• [Exercise requirements]
(a) List the three gifts that Sarah Friar says came from her upbringing, as given in the Sarah Friar profile below.
(b) According to the Sarah Friar profile below, in what year did she become CEO of Nextdoor?

• [Text shown]
■ ■ ■ ■ ■
Sarah Friar

It doesn’t seem to matter how far or how high you travel, if you’re from Northern Ireland it’s hard not to take a little piece of home with you.

Sarah Friar, originally from Sion Mills in County Tyrone, is currently the California-based CEO of the fast-expanding neighbourhood app Nextdoor, now operating in 11 countries around the world. Nextdoor is the place where you can plug into the neighbourhoods that matter to you.

But, despite her high-powered career in the US, she returns home as often as she can, and is passionate about helping young entrepreneurs here. She also believes that growing up in Northern Ireland has helped her current role, leading a company that is based around the idea of kindness and connections.

“I would say three important gifts came from my growing up here,” she says. “Firstly, the value of hard work. In summer I’d spend weekends working on my aunt’s farm and remember my uncle Louis waking us at dawn to get started. I also learned the value of community. Sion Mills was founded by the Herdman family around their linen mill in the 19th century. They believed in the power of the community as more than just as a workforce. They saw the value of integrating the community into your business, which reflects my work with Nextdoor today.”

“Finally, the history of entrepreneurship and innovation in Northern Ireland, I see that spirit coming through today.”

Sarah also placed great value on the integrated primary school she attended at Sion Mills and believes the integrated system is the way ahead to bring communities together in Northern Ireland.

The sheer diversity of her career path has been another plus. After taking a degree in Engineering at Oxford University, she worked at the Ashanti goldfields in Ghana, studying how to extract gold from sulphate ores for her Masters thesis. 

There followed a number of very different but high-powered roles, at companies like Goldman Sachs, McKinsey and Square, giving her an important insight into the worlds of tech and finance and the chance to work with leading entrepreneurs.

In 2018, she became CEO of Nextdoor, founded a decade earlier. The genesis of the app was when the founders discovered that nearly a third of Americans did not know a single neighbour.

“That was jaw dropping for them. They saw that even in a world increasingly connected, we as a society feel this huge sense of isolation. That we live hidden behind glass, don’t interact on a day-to-day basis. Whole groups of people are being dehumanised. People who have so much in common are kept apart.”

Nextdoor essentially acts to bring the neighbourhood together. On one level the app might be used to find a local plumber or babysitter. On another, it might connect like-minded people or those involved in common activities, from a cyclist to a home-schooling mother.
■ ■ ■ ■ ■
• [Extracted information]
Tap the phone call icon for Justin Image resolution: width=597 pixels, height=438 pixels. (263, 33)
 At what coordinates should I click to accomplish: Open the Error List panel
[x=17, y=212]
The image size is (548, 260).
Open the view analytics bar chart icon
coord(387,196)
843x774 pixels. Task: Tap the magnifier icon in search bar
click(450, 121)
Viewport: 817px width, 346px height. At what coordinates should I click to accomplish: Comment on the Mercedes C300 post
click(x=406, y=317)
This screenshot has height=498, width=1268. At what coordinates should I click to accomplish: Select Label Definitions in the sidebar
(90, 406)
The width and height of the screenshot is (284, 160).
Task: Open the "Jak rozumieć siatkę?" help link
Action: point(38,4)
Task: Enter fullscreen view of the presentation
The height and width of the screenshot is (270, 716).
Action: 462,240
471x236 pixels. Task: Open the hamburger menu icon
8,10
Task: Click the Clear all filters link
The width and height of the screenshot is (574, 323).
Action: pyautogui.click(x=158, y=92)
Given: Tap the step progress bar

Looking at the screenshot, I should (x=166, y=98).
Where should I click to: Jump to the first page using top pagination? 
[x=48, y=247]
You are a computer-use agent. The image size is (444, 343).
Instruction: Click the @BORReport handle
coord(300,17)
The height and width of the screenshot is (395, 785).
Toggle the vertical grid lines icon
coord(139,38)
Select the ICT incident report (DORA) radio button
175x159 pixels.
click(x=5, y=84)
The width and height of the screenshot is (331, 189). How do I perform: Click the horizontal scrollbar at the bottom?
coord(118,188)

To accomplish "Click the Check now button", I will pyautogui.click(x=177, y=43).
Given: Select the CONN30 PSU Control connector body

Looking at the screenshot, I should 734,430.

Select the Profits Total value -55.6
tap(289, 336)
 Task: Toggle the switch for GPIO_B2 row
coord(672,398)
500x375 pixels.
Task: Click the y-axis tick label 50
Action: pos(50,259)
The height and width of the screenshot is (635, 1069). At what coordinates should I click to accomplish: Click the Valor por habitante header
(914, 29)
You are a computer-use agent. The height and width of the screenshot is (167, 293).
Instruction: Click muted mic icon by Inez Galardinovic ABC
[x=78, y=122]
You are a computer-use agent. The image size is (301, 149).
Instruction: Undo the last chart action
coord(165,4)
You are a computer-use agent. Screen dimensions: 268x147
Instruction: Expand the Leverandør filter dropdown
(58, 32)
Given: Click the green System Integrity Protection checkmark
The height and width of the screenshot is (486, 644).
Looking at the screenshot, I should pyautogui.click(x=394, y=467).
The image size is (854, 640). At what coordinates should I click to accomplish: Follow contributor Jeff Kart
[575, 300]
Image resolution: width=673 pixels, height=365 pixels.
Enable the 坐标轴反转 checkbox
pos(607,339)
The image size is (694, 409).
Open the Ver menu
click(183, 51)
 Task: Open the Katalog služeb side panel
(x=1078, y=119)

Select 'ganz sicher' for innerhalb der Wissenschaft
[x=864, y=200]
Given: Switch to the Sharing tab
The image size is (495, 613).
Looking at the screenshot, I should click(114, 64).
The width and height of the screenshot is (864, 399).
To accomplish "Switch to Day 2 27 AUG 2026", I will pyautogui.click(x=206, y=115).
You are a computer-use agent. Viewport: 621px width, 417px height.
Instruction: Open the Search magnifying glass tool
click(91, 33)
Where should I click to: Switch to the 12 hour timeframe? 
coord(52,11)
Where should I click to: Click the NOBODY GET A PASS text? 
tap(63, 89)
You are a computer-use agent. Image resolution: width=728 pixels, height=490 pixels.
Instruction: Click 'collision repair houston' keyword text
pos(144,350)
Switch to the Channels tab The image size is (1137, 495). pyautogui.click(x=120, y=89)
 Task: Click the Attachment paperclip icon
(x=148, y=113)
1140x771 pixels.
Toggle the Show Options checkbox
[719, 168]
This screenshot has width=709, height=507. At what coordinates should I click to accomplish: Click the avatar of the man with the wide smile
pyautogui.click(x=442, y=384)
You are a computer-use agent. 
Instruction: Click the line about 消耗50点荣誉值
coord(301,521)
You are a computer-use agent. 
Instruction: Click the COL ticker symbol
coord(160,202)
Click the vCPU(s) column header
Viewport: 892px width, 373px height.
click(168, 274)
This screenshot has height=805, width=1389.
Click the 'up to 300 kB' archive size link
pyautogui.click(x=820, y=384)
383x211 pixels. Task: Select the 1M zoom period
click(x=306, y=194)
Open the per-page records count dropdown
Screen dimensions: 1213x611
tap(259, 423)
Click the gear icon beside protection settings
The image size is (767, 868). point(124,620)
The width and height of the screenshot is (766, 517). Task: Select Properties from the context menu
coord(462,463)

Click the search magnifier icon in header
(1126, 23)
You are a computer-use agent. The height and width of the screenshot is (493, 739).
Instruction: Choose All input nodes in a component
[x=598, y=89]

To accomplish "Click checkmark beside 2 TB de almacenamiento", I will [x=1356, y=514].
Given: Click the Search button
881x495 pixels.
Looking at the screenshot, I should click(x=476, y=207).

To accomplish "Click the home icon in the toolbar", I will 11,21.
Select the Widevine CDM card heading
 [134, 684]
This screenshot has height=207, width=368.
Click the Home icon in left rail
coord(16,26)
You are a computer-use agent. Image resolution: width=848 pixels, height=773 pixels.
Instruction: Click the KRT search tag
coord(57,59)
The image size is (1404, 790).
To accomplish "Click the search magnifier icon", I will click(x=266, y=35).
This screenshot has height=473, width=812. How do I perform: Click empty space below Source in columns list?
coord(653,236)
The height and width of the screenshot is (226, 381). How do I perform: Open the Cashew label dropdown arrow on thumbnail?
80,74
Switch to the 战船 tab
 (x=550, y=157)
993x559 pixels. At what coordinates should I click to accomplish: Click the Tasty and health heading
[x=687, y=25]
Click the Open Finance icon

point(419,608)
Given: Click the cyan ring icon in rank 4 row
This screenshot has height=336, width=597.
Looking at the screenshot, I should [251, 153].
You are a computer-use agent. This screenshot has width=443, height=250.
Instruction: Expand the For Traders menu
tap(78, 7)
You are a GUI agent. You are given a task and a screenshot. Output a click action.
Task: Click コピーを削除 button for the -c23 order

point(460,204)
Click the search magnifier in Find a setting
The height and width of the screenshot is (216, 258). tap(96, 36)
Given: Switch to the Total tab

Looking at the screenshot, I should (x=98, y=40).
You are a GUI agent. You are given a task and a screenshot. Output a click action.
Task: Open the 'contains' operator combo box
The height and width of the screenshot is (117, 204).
■ ■ ■ ■ ■
• [Responses by item number]
(a)
1. The value of hard work
2. The value of community
3. The history of entrepreneurship and innovation in Northern Ireland

(b) 2018